Wir waren eine Art Pionier auf [Xbox] Live. Haben zum [360-] Launch Gotham TV eingeführt und schließlich Bikes in unserem letzten Titel. Wir sind mehr oder weniger Pioniere in Sachen Innen-Kamera, haben alles gemacht, um das Interesse am Spiel hochzuhalten. Jetzt aber mit einem komplett neuen Konzept anfangen zu können, einem neuen Design, ist wirklich cool.
Eurogamer: Die Rechte zu PGR liegen ja bei Microsoft. Wäre es denkbar, dass sie noch einmal für einen fünften Teil an Activision herantreten?
Ged Talbot: Nein, Microsoft ist eine große Firma und sie haben das Turn 10-Team, das für Forza verantwortlich war. Wir hatten damals eine tolle Beziehung zu ihnen, aber ich weiß nicht wirklich, was die Jungs jetzt gerade machen. Ich bin ziemlich sicher, dass [Microsoft] das Talent dort hat, wenn sie PGR zurückbringen wollten.
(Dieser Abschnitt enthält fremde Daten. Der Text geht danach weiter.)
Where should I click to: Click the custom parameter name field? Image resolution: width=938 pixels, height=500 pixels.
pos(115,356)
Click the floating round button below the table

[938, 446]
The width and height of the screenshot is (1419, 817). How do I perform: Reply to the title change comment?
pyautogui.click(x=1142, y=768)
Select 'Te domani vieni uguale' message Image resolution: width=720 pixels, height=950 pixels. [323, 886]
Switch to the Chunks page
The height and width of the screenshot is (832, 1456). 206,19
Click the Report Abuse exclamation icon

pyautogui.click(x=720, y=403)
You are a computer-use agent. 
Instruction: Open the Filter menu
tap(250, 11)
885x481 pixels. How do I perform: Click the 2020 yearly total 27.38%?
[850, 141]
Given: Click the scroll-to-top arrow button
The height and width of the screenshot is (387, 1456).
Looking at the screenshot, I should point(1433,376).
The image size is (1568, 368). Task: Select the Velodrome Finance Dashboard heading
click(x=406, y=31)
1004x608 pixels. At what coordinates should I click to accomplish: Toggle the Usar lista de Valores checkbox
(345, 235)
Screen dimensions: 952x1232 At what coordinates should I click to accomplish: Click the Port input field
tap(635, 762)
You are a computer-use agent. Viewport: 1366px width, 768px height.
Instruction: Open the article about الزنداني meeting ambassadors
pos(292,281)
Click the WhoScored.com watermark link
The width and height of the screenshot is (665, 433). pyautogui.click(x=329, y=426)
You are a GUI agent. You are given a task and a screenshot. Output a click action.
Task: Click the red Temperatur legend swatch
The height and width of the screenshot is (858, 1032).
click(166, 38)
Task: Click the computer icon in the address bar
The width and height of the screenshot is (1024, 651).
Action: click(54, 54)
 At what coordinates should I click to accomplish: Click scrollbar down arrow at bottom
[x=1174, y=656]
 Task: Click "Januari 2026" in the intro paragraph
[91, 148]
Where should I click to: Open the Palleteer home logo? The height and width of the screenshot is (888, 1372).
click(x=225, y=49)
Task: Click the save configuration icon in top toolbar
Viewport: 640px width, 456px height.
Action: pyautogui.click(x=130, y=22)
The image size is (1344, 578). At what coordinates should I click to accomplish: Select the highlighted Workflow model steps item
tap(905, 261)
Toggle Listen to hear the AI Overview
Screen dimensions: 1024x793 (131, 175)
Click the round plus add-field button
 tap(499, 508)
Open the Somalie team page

Eurogamer: Ihr habt die Engine von grundauf neu gebaut, wie lief das für euch?
Ged Talbot: Ja, weil Microsoft die Rechte, fast der gesamte Content und die Technik von PGR gehören, war das schon ein ziemlich verrücktes Stück Arbeit, das Rad neu zu erfinden. An anderen Stellen hat es uns aber geholfen, die richtigen Änderungen vorzunehmen.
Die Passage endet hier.